TO DO >>
Take the entries that follow and return exactly the lines from the one holding "Task: Tick the" through the one holding "Image resolution: width=1280", both included. Nothing else is needed.

RECORDS FOR THIS TASK >>
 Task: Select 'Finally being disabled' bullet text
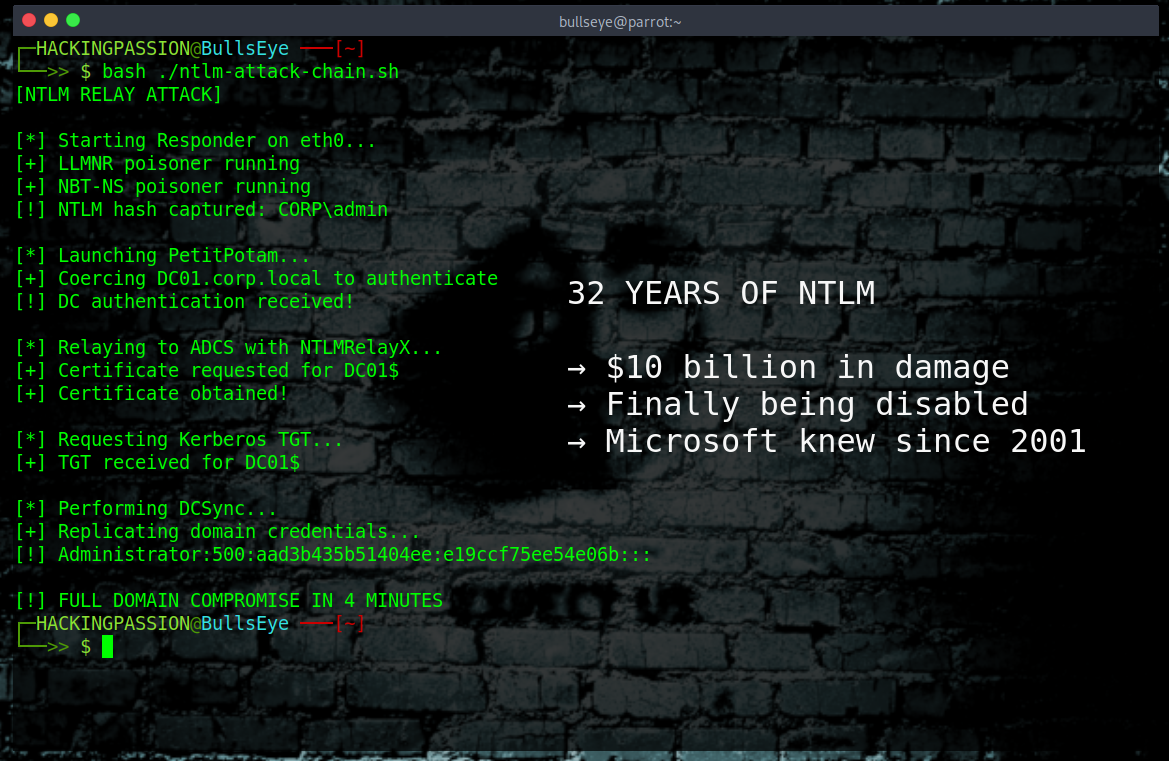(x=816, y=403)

...

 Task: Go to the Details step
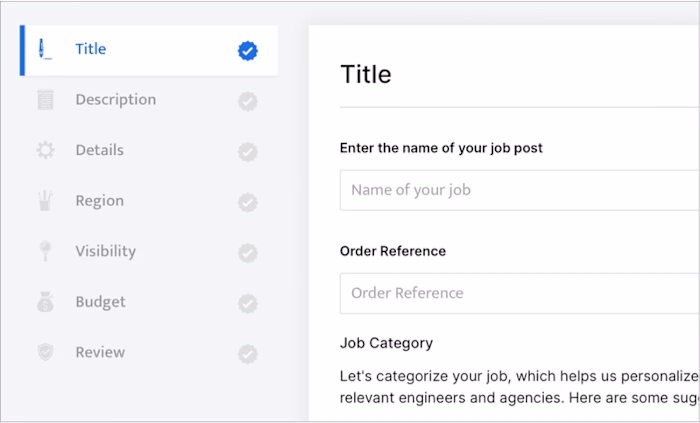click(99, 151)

--

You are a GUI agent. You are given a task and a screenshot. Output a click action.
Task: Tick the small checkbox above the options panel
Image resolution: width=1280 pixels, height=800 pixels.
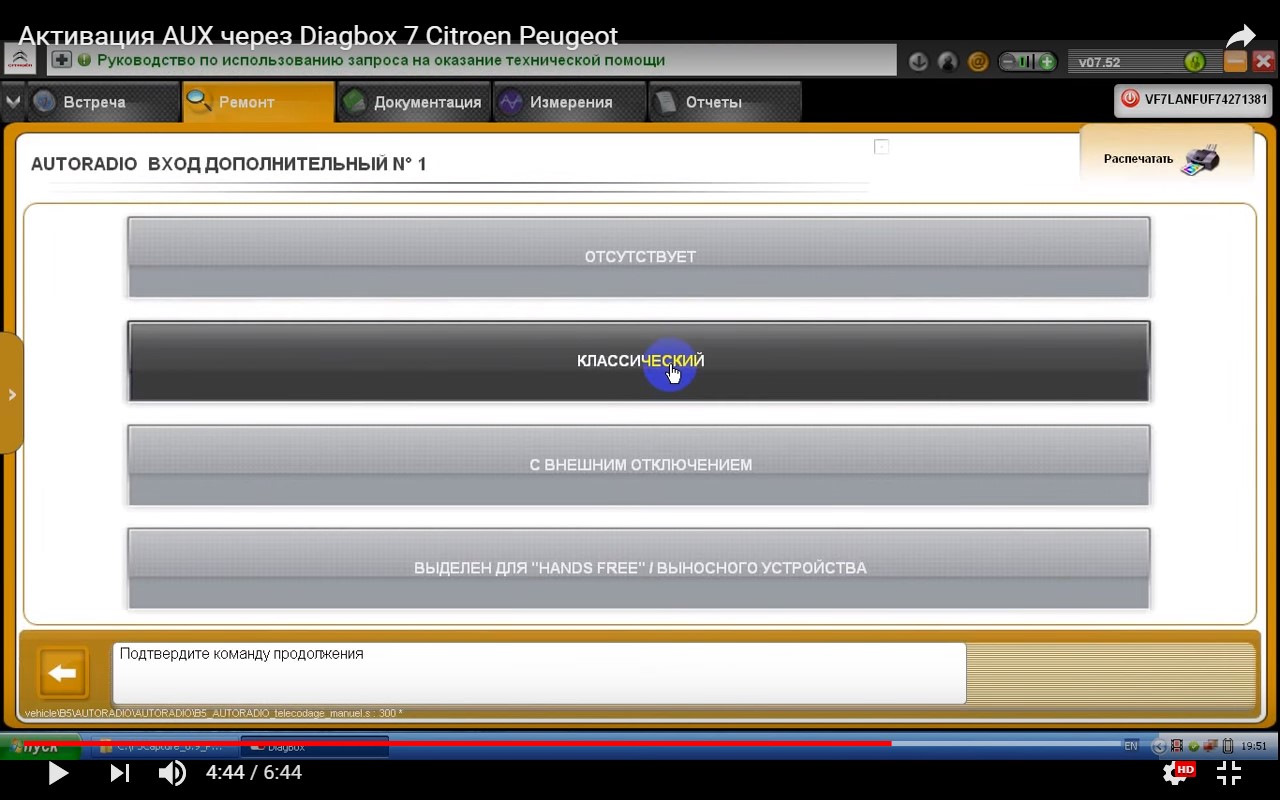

TASK RESPONSE >>
Task: Tick the small checkbox above the options panel
Image resolution: width=1280 pixels, height=800 pixels.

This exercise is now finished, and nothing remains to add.